◆ **Extracted records**

········

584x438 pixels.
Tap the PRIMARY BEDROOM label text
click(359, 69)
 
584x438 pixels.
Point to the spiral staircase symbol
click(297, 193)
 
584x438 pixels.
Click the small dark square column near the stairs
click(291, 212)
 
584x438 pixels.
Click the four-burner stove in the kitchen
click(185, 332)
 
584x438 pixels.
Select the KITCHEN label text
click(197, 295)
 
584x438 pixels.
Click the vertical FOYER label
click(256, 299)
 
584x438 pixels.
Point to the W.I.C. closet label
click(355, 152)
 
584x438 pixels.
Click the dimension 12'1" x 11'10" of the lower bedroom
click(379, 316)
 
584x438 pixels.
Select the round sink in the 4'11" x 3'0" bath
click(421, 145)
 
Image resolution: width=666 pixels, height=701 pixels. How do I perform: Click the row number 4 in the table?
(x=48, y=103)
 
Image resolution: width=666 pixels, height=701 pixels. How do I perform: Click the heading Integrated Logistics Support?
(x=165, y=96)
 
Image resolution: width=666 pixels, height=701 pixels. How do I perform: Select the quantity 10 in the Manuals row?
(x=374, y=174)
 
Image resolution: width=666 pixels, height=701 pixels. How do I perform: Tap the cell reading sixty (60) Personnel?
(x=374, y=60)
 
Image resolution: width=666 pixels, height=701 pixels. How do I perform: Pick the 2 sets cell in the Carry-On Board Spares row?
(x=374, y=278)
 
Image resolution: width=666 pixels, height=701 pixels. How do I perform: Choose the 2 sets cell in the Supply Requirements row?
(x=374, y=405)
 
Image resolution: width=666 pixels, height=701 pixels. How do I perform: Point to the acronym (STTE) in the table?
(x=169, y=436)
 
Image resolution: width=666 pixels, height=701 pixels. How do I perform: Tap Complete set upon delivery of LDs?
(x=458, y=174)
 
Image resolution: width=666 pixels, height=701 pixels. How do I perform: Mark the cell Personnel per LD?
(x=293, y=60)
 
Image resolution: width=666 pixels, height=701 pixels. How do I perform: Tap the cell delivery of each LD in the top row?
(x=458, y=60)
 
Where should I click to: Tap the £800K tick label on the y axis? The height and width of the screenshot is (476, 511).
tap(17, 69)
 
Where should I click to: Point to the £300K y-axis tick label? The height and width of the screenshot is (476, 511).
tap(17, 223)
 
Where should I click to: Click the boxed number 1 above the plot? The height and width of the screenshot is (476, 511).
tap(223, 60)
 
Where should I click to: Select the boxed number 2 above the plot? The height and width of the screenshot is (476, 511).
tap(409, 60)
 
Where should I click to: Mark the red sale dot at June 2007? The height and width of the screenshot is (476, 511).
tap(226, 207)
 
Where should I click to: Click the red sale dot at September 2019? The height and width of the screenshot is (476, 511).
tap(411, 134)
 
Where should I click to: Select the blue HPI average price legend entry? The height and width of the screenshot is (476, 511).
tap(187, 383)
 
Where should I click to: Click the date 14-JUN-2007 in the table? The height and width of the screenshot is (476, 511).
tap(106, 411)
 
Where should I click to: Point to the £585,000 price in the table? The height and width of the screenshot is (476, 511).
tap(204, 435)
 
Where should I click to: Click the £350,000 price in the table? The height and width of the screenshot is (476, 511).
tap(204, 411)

········

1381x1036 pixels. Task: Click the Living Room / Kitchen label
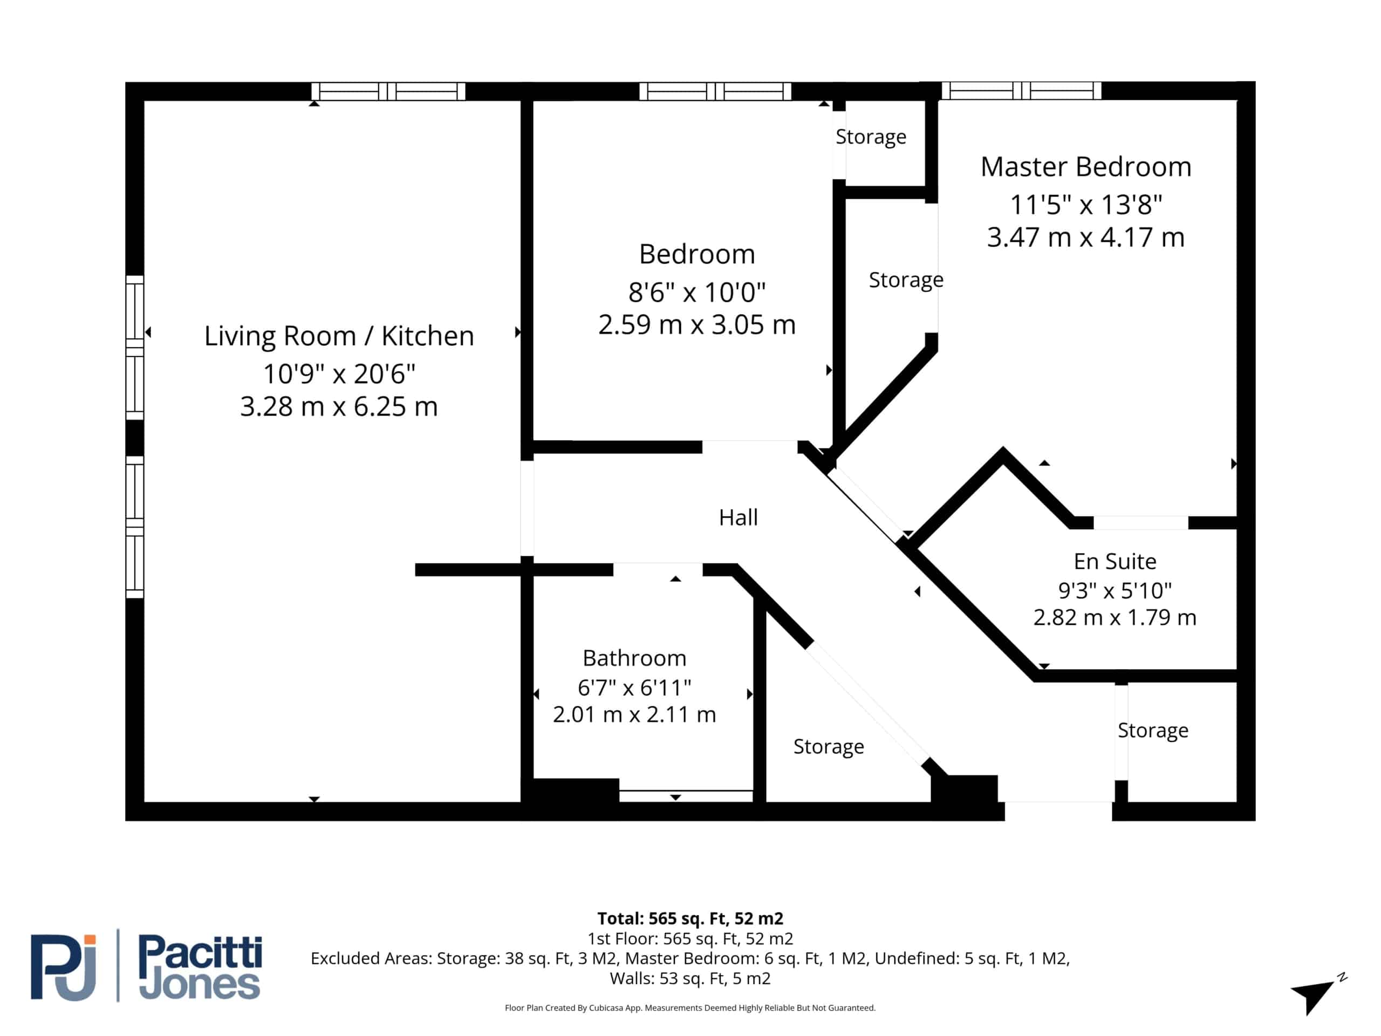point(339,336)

········

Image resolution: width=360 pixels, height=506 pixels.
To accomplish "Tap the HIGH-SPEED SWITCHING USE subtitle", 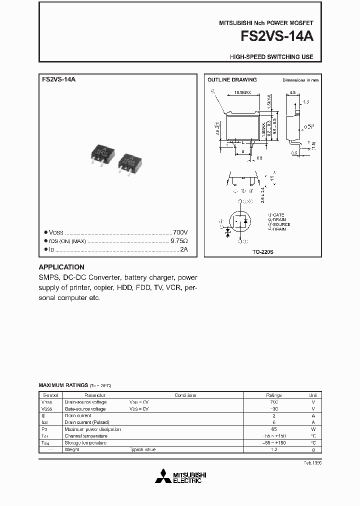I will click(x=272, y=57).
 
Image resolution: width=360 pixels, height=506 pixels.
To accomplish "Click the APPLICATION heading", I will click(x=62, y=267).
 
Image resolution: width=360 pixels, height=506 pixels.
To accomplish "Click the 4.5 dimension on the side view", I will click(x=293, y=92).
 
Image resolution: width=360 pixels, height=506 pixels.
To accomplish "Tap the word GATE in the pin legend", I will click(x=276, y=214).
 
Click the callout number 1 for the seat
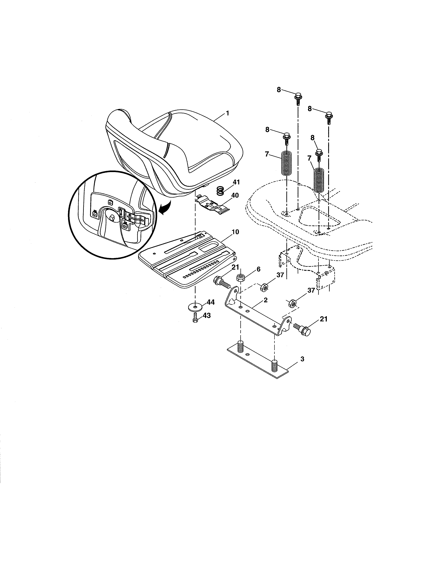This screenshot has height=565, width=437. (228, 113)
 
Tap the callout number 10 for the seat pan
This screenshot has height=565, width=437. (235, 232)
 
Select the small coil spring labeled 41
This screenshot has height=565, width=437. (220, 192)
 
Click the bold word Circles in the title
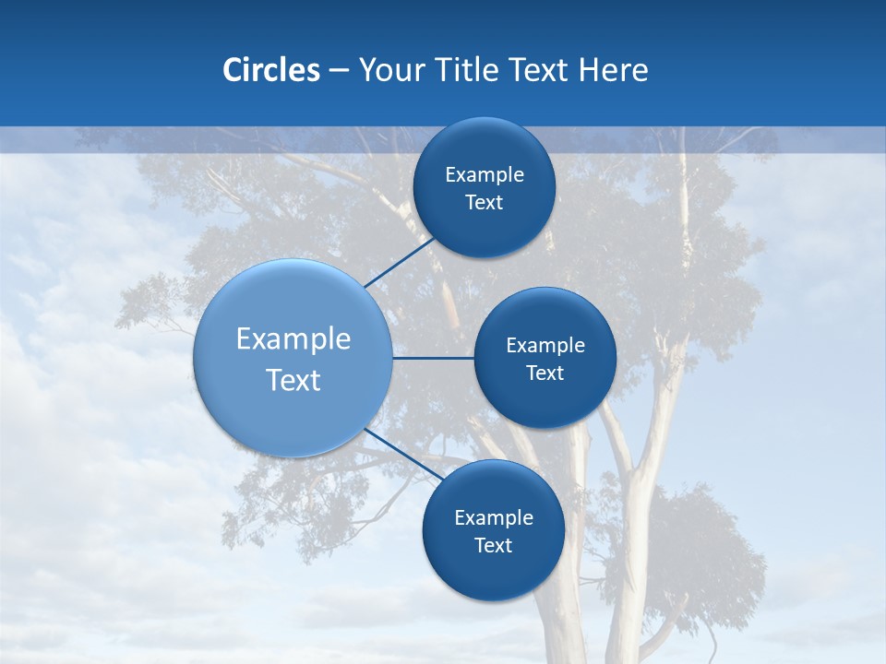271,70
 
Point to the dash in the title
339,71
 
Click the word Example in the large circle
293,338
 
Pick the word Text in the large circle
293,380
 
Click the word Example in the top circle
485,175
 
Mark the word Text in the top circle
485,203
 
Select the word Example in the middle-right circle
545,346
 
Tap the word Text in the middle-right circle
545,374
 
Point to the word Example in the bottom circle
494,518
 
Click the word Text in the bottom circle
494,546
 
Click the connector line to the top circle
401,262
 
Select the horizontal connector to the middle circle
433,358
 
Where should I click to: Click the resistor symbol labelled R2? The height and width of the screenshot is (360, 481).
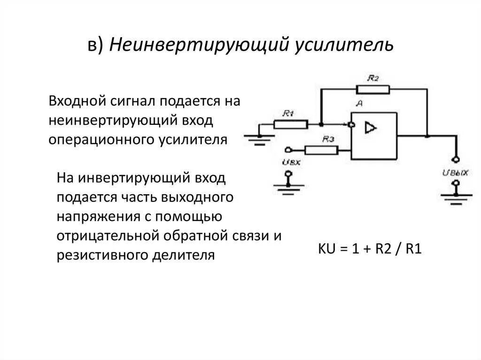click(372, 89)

········

Could you rewrite the rows starting at the line containing "Click the word Example in the large circle" and ending at the line containing "click(372, 89)", swapping every "circle" for "ring" and keeping everything else the same? Leave the pictures out of your answer.

◆ **Solution to the problem**
Click the word Example in the large ring
293,338
 
Pick the word Text in the large ring
293,380
 
Click the word Example in the top ring
485,175
 
Mark the word Text in the top ring
485,203
 
Select the word Example in the middle-right ring
545,346
 
Tap the word Text in the middle-right ring
545,374
 
Point to the word Example in the bottom ring
494,518
 
Click the word Text in the bottom ring
494,546
 
Click the connector line to the top ring
401,262
 
Select the horizontal connector to the middle ring
433,358
 
Where should I click to: Click the resistor symbol labelled R2? The height and width of the screenshot is (360, 481).
click(372, 89)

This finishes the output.